Abenteuer Bahnfahren
(Teil eins)
von Ludwig Laher
Der Schriftsteller
Ludwig Laher, trotz
vieler negativer
Erfahrungen vom
Bahnfahren nicht
abzubringen, wird ab
jetzt in unregelmäßigen
Abständen über seine
Abenteuer mit den ÖBB
und anderen
Bahngesellschaften
berichten.
Nur vier Tage nach dem
Fahrplanwechsel im
Dezember war ich von
Wien aus per Bahn zu
meiner nächsten Lesung
in Graz unterwegs. Der
Railjet war anfangs mehr
als gut besetzt, vielen
Reisenden waren diese
für die Südbahn neuen
Garnituren noch ziemlich
fremd. Rund um mich
entspannen sich
Gespräche über die
Ausstattung, den Komfort
des Zuges im Verhältnis
zu den gewohnten
Eurofima-Wagen; viel
Positives war nicht zu
hören. Doch will ich
mich zu den unbequemen,
nicht verstellbaren
Sitzen in viel größerer
Stückzahl, also mit
reduziertem Platzangebot
für den einzelnen
Reisenden, zu den
fehlenden Abteilwagen,
den lächerlich kurzen
Garnituren und den
meisten anderen
Nachteilen dieses
eingebildeten
Premium-Produktes hier
nicht weiter verbreiten
– über einen in meinen
Augen nur scheinbar
nebensächlichen Aspekt
aber schon.
Ich hatte mich aus
Gewohnheit in den
Ruhewagen gesetzt,
obwohl mich der schon
auf der Westbahn, die
ich wesentlich häufiger
frequentiere, jede Menge
Nerven kostet.

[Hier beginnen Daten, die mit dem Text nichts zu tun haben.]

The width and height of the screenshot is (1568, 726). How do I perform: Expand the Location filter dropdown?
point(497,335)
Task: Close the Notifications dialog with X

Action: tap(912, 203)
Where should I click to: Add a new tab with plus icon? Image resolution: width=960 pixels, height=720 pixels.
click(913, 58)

Einfach
hinzunehmen, dass es
sich dabei um eine
weitere Konkretisierung
des typisch
Österreichischen
handelt, fällt mir nun
einmal, ich gebe es zu,
ausgesprochen schwer.
Was ich damit meine?
Nun, es gibt
mittlerweile Studien
dazu, dass in diesem
Land das Wort
„eigentlich“ um ein
Vielfaches häufiger
verwendet wird als in
Deutschland – und zwar,
weil die typisch
österreichische
Wurstigkeit,
Halbherzigkeit,
Inkonsequenz es nötig
macht: Eigentlich, aber
nur eigentlich, gibt es
also einen Ruheraum im
Railjet, ein Angebot an
jene Vielfahrer wie
mich, die nicht dauernd
am Musikgeschmack junger
Mitreisender
partizipieren wollen,
die an der Expositur
diverser Bürobetriebe
auf dem Platz gegenüber
samt den offenbar
unumgänglichen
engagierten
Kundengesprächen leiden,
die es sich gern
ersparen würden, mit
sämtlichen Klingeltönen
Mitteleuropas und
Umgebung samt den öden
Privatdialogen im
Schlepptau verwöhnt zu
werden, wenn einem nach
Seele-baumeln-Lassen
oder Lesen, stiller
Kreativarbeit oder
Schlafen zumute ist.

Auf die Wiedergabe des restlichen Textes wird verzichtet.